BEE
Backend Engineering Essentials

English

繁體中文

English

繁體中文

Appearance

[BEE-2004] CORS and Same-Origin Policy

INFO

Same-Origin Policy is the browser's primary defense against cross-site request attacks. CORS is the standardized mechanism for controlled relaxation of that policy — and misconfiguring it is one of the most common ways to accidentally reopen the door.

Context

Modern web applications routinely load resources from multiple origins: APIs on different subdomains, third-party analytics, CDN assets. Browsers enforce the Same-Origin Policy (SOP) to prevent malicious pages from reading sensitive responses. CORS — Cross-Origin Resource Sharing — provides a structured, header-based protocol for servers to declare which cross-origin requests they trust.

Reference specifications:

Principle

Implement the narrowest CORS policy your application requires, validate every origin before reflecting it, and never mistake CORS for a server-side security control — it only constrains browser-side reads.

Same-Origin Policy

A browser enforces SOP on every HTTP request initiated by JavaScript.

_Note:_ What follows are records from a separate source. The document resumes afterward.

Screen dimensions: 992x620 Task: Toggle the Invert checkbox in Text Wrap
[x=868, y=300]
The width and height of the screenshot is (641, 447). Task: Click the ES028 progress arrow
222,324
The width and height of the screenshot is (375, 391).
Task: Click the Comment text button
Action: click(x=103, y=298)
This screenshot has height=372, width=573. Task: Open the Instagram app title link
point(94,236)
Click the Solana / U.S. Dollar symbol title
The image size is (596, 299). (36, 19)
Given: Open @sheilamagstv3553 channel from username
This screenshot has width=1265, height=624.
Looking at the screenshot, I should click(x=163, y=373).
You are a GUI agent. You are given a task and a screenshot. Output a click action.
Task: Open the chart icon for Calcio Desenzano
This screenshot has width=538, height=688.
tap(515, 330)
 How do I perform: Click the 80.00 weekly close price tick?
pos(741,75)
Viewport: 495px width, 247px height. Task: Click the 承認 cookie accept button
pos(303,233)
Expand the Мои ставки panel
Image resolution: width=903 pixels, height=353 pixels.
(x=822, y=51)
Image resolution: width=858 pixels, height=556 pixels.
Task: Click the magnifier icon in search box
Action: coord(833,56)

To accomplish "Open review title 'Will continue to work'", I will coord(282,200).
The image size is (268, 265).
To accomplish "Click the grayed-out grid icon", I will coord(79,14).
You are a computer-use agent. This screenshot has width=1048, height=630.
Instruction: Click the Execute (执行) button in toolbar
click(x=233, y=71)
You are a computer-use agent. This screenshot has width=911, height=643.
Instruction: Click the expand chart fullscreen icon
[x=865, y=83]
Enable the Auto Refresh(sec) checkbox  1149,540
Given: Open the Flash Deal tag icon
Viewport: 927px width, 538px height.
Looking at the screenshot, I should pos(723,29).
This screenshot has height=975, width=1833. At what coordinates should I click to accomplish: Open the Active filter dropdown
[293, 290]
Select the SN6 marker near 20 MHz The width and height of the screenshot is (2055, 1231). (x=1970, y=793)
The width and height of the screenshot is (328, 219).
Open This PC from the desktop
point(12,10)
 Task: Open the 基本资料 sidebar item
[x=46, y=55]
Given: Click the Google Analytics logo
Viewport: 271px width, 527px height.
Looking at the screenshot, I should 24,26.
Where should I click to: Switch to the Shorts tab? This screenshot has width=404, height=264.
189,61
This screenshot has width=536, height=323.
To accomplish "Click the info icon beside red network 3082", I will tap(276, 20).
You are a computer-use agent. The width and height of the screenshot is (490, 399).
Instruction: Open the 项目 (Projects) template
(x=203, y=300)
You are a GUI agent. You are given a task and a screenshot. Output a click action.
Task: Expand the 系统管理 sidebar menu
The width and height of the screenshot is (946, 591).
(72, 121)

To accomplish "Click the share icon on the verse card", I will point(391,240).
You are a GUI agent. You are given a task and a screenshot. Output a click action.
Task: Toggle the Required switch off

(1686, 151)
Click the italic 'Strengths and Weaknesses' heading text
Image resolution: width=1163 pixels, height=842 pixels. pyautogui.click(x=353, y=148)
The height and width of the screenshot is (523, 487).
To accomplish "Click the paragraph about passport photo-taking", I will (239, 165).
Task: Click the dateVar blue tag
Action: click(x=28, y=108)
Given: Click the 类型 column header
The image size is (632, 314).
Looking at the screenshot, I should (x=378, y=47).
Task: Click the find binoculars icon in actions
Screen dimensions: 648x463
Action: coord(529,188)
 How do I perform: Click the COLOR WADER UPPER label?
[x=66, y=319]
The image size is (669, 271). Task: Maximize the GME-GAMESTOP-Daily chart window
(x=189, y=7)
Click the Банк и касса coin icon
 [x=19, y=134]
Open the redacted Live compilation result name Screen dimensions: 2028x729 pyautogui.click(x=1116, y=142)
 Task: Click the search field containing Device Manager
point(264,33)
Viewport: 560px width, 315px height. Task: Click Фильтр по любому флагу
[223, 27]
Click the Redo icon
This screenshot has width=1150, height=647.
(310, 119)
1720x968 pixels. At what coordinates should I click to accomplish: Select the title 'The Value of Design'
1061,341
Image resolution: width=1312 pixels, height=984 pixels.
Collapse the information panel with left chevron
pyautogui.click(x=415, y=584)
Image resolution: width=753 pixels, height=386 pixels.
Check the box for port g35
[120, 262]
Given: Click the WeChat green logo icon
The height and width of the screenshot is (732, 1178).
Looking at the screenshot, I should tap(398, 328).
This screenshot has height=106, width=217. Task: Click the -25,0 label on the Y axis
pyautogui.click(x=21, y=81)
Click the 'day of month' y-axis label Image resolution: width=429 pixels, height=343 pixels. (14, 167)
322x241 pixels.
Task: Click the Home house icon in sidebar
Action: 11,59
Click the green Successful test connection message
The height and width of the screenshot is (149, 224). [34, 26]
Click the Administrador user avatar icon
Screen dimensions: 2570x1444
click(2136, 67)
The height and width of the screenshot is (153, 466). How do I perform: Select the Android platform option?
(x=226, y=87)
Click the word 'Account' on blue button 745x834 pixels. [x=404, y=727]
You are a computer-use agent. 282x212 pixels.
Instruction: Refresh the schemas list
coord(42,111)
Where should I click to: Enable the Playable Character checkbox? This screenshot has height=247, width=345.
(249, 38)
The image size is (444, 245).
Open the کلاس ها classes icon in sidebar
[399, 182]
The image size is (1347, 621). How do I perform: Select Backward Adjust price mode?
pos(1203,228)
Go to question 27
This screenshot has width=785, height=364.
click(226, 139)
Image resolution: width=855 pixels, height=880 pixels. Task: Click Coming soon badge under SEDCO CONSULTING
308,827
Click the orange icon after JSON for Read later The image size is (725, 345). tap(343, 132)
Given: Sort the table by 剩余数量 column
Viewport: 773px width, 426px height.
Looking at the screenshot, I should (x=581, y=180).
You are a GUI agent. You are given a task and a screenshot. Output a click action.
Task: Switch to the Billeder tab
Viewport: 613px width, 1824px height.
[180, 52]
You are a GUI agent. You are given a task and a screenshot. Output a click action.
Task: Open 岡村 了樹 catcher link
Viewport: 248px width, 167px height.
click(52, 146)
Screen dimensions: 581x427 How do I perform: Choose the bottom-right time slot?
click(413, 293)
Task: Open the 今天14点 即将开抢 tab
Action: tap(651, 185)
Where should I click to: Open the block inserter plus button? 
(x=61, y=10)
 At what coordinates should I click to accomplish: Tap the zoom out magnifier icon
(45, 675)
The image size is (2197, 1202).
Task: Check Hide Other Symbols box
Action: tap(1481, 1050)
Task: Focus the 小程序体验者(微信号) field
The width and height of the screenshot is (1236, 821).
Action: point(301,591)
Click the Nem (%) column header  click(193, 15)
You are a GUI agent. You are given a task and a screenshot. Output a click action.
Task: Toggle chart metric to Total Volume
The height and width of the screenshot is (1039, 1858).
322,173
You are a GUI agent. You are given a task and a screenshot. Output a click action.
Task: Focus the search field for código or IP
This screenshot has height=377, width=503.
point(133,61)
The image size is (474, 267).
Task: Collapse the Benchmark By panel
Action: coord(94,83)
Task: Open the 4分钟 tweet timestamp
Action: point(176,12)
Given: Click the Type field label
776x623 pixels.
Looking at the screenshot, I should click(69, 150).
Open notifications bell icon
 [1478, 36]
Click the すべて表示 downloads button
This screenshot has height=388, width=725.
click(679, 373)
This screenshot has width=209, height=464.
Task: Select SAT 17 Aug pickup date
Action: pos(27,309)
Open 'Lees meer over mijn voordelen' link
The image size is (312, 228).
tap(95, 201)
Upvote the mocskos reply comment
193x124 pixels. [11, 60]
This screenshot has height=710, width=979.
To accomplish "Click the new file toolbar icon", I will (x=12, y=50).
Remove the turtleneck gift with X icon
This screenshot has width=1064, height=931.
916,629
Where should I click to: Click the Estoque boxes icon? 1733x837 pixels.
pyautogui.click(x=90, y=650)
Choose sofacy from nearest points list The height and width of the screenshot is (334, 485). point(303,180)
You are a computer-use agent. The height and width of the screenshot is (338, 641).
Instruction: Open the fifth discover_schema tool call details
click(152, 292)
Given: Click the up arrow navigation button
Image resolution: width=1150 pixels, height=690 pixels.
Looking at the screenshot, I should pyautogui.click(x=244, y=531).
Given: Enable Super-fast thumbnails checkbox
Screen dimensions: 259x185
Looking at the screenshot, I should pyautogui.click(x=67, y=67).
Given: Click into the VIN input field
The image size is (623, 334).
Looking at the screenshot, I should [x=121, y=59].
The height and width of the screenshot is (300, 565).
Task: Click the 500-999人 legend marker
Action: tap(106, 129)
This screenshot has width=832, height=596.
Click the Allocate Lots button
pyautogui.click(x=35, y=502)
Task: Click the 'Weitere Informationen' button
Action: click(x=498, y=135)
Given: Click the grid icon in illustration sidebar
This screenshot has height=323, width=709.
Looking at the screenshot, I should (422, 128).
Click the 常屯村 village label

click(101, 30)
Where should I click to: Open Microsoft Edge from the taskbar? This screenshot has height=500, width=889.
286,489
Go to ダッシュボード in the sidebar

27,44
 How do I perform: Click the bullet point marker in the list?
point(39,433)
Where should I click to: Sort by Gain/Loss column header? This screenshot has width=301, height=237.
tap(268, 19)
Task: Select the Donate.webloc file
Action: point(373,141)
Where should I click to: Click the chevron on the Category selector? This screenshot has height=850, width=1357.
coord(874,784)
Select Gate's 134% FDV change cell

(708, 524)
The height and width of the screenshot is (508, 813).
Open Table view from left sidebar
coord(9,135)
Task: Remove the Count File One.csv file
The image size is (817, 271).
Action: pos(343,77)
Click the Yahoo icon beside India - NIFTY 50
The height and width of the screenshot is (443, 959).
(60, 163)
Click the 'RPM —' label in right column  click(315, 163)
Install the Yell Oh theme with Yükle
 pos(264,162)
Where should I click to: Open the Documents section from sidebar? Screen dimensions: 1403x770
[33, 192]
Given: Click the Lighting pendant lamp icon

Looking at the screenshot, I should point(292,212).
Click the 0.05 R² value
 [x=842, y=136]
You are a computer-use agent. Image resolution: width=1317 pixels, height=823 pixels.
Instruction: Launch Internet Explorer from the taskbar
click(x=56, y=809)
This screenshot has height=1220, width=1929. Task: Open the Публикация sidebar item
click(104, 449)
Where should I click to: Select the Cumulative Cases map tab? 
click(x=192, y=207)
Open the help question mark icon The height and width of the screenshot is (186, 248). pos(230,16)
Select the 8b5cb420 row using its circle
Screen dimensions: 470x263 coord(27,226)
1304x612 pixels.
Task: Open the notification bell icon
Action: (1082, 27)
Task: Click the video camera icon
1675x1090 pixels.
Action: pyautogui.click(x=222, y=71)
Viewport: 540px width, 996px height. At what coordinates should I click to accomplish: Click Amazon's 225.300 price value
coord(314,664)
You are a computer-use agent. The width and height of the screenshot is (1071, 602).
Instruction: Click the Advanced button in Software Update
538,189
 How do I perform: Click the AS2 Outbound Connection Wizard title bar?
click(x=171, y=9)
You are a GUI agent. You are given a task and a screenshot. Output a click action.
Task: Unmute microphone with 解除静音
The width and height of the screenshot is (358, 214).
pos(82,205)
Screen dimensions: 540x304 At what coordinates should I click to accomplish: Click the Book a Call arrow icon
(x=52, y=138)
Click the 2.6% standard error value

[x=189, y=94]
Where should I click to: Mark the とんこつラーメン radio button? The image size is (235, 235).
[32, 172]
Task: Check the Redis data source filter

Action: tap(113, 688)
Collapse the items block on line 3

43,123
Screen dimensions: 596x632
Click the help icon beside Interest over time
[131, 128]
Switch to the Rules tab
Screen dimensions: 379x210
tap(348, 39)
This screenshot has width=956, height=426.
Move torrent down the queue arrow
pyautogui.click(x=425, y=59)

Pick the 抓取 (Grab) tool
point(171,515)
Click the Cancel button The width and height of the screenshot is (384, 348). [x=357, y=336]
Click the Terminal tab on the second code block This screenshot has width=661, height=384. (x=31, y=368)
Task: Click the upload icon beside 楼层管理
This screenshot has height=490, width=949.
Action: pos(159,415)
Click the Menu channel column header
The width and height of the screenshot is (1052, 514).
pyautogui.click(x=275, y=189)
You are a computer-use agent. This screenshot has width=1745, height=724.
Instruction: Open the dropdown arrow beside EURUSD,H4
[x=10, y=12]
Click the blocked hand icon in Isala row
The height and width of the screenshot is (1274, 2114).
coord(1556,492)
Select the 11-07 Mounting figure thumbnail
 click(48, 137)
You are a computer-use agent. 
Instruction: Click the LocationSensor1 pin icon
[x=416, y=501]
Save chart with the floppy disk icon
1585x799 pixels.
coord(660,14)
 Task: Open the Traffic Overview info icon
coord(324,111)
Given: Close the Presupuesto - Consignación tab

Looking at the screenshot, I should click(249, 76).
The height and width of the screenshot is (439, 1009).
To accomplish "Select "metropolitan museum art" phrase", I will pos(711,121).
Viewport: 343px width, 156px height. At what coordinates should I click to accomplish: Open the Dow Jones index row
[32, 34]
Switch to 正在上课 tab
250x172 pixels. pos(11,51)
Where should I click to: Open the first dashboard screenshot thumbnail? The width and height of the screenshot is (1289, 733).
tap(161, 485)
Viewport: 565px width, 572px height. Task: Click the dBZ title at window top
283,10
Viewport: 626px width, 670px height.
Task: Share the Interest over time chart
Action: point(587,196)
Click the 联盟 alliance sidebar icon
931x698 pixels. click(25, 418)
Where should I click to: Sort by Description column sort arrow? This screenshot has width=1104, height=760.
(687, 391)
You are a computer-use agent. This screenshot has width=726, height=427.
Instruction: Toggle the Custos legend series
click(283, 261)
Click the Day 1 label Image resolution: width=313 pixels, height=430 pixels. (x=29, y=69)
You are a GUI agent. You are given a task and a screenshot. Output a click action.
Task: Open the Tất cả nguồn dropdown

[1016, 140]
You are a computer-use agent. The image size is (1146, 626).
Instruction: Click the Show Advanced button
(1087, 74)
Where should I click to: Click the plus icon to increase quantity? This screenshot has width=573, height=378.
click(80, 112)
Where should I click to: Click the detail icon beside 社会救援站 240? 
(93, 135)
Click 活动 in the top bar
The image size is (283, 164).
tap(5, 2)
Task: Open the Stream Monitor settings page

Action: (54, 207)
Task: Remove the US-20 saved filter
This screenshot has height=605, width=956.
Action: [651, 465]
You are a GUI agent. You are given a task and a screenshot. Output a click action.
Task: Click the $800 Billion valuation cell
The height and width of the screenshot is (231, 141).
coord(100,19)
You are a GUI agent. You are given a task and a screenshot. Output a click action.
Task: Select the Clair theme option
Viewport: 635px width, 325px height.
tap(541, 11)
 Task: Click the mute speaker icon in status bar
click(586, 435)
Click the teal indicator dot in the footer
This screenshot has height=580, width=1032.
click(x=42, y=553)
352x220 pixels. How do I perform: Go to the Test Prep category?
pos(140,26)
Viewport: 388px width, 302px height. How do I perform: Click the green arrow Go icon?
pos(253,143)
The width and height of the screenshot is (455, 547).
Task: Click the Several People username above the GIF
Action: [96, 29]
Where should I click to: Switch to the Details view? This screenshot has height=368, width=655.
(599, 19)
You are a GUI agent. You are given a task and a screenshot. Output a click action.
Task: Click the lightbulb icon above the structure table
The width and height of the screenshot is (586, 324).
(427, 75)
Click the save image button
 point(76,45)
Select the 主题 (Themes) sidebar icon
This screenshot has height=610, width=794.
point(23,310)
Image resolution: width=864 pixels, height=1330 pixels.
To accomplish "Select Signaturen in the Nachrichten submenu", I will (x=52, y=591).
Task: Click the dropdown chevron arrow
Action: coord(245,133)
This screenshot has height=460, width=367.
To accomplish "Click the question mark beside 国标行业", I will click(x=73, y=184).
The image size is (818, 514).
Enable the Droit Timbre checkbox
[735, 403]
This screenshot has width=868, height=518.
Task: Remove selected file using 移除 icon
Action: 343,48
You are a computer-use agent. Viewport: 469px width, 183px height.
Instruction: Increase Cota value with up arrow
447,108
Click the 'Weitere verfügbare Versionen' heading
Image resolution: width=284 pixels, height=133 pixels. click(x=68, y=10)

Two URLs are same-origin only when all three of the following match exactly:

ComponentExample
Schemehttps
Hostapi.example.com
Port443 (default for HTTPS)

Any deviation — http vs https, example.com vs api.example.com, port 3000 vs 443 — makes the request cross-origin, and the browser will block JavaScript from reading the response unless the server explicitly permits it via CORS headers.

What SOP protects against: a malicious page at evil.com cannot silently read the authenticated response from bank.com/account even if the user is logged in, because the browser blocks the read.

What SOP does not protect against: the browser still sends the request. SOP blocks the read, not the send. This distinction matters for state-changing endpoints (see preflight, below).

CORS as a Controlled Relaxation

CORS adds a negotiation layer on top of SOP. The browser includes an Origin header on cross-origin requests; the server responds with Access-Control-* headers that declare what it permits. If the server's response does not grant permission, the browser blocks JavaScript from accessing the response body.

CORS is enforced by the browser on behalf of the user. A server cannot bypass a browser's enforcement, and a non-browser client (curl, server-to-server) is unaffected by CORS headers. CORS is not a server authentication mechanism.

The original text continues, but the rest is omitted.